La società, dicevamo. Non è un mistero che, sia con Pallotta che con Friedkin al vertice, il personaggio del Fonseca fumantino abbia sempre fatto piuttosto comodo a Trigoria. Il portoghese, va riconosciuto, non ha guardato in faccia nessuno. Ne ha fatto le spese per primo Petrachi, poi licenziato: “Ho un buon rapporto con Gianluca, ma nello spogliatoio comando io”, la replica secca dell’allenatore all’allora ds dopo la sua invasione di campo a Reggio Emilia. Un ruolo, quello del direttore sportivo, a lui particolarmente caro, tanto da spingerlo a più riprese a esortare chi di dovere a coprire la poltrona vacante prima dell’arrivo di Tiago Pinto.

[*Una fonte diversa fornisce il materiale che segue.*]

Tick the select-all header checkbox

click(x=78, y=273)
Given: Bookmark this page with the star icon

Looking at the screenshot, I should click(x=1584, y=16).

Toni veementi anche nei confronti di Daniele Piraino, agente di Diawara, che ha chiesto a inizio anno più spazio per il suo assistito: “Se pensa di impressionarmi, ha sbagliato”. Non risparmiata neppure la stampa, soprattutto dopo l’apparizione sui giornali di una presunta sfuriata della proprietà nei suoi confronti dopo la debacle di Napoli“Ho rispetto per i giornalisti, ma questa è una grande bugia”. Quello della Roma, insomma, è un comandante che difficilmente torna sui propri passi in maniera definitiva. Rigidità che, in attesa dei bilanci di fine stagione, aiuta per il momento a tenere tutti sulla corda.